WORK INSTRUCTIONS
What you return should be every record, retyped without a single change.

Source data
§

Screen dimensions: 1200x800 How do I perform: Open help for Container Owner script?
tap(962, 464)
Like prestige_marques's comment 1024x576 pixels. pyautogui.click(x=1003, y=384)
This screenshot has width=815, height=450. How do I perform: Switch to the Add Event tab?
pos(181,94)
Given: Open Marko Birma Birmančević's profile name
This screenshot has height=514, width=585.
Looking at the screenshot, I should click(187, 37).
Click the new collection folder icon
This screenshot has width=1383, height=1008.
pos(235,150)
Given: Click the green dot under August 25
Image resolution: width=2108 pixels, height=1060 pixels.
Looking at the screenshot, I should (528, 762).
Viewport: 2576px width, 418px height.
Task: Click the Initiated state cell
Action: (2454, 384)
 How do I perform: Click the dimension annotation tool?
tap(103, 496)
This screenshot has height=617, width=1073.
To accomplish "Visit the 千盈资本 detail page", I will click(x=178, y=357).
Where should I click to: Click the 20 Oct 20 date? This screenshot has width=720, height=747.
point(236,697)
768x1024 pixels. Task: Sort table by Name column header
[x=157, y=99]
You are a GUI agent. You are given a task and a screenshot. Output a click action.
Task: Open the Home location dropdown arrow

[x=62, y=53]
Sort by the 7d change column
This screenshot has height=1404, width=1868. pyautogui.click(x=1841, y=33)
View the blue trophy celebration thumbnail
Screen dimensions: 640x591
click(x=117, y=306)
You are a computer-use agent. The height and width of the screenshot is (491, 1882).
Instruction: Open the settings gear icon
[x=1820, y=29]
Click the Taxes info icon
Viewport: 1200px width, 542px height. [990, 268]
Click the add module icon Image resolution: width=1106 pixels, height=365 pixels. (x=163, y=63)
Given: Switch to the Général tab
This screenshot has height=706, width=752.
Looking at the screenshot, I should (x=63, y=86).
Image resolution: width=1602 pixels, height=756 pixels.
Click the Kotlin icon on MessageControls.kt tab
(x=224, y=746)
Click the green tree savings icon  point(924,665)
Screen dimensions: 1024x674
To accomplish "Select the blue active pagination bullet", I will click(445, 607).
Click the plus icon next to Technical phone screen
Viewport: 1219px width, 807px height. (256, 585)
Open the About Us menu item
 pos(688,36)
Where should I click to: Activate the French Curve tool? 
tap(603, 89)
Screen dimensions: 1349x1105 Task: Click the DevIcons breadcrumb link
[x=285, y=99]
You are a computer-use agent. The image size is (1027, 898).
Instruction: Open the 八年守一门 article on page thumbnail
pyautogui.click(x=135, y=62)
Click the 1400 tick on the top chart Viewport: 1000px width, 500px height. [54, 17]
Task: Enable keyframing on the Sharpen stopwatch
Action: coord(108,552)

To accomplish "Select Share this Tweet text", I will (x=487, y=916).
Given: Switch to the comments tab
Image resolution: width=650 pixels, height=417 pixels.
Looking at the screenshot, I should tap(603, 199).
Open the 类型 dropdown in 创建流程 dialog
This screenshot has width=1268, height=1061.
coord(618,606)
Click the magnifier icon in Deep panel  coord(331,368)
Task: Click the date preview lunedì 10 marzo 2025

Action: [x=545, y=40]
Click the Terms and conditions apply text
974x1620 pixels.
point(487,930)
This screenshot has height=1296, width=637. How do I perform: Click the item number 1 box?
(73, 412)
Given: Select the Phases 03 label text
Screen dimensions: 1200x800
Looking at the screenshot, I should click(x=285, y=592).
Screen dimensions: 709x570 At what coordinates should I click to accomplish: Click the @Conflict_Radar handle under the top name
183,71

§

SOLUTION FOR THIS EXERCISE
Screen dimensions: 1200x800 How do I perform: Open help for Container Owner script?
tap(962, 464)
Like prestige_marques's comment 1024x576 pixels. pyautogui.click(x=1003, y=384)
This screenshot has width=815, height=450. How do I perform: Switch to the Add Event tab?
pos(181,94)
Given: Open Marko Birma Birmančević's profile name
This screenshot has height=514, width=585.
Looking at the screenshot, I should click(187, 37).
Click the new collection folder icon
This screenshot has width=1383, height=1008.
pos(235,150)
Given: Click the green dot under August 25
Image resolution: width=2108 pixels, height=1060 pixels.
Looking at the screenshot, I should (528, 762).
Viewport: 2576px width, 418px height.
Task: Click the Initiated state cell
Action: (2454, 384)
 How do I perform: Click the dimension annotation tool?
tap(103, 496)
This screenshot has height=617, width=1073.
To accomplish "Visit the 千盈资本 detail page", I will click(x=178, y=357).
Where should I click to: Click the 20 Oct 20 date? This screenshot has width=720, height=747.
point(236,697)
768x1024 pixels. Task: Sort table by Name column header
[x=157, y=99]
You are a GUI agent. You are given a task and a screenshot. Output a click action.
Task: Open the Home location dropdown arrow

[x=62, y=53]
Sort by the 7d change column
This screenshot has height=1404, width=1868. pyautogui.click(x=1841, y=33)
View the blue trophy celebration thumbnail
Screen dimensions: 640x591
click(x=117, y=306)
You are a computer-use agent. The height and width of the screenshot is (491, 1882).
Instruction: Open the settings gear icon
[x=1820, y=29]
Click the Taxes info icon
Viewport: 1200px width, 542px height. [990, 268]
Click the add module icon Image resolution: width=1106 pixels, height=365 pixels. (x=163, y=63)
Given: Switch to the Général tab
This screenshot has height=706, width=752.
Looking at the screenshot, I should (x=63, y=86).
Image resolution: width=1602 pixels, height=756 pixels.
Click the Kotlin icon on MessageControls.kt tab
(x=224, y=746)
Click the green tree savings icon  point(924,665)
Screen dimensions: 1024x674
To accomplish "Select the blue active pagination bullet", I will click(445, 607).
Click the plus icon next to Technical phone screen
Viewport: 1219px width, 807px height. (256, 585)
Open the About Us menu item
 pos(688,36)
Where should I click to: Activate the French Curve tool? 
tap(603, 89)
Screen dimensions: 1349x1105 Task: Click the DevIcons breadcrumb link
[x=285, y=99]
You are a computer-use agent. The image size is (1027, 898).
Instruction: Open the 八年守一门 article on page thumbnail
pyautogui.click(x=135, y=62)
Click the 1400 tick on the top chart Viewport: 1000px width, 500px height. [54, 17]
Task: Enable keyframing on the Sharpen stopwatch
Action: coord(108,552)

To accomplish "Select Share this Tweet text", I will (x=487, y=916).
Given: Switch to the comments tab
Image resolution: width=650 pixels, height=417 pixels.
Looking at the screenshot, I should tap(603, 199).
Open the 类型 dropdown in 创建流程 dialog
This screenshot has width=1268, height=1061.
coord(618,606)
Click the magnifier icon in Deep panel  coord(331,368)
Task: Click the date preview lunedì 10 marzo 2025

Action: [x=545, y=40]
Click the Terms and conditions apply text
974x1620 pixels.
point(487,930)
This screenshot has height=1296, width=637. How do I perform: Click the item number 1 box?
(73, 412)
Given: Select the Phases 03 label text
Screen dimensions: 1200x800
Looking at the screenshot, I should click(x=285, y=592).
Screen dimensions: 709x570 At what coordinates should I click to accomplish: Click the @Conflict_Radar handle under the top name
183,71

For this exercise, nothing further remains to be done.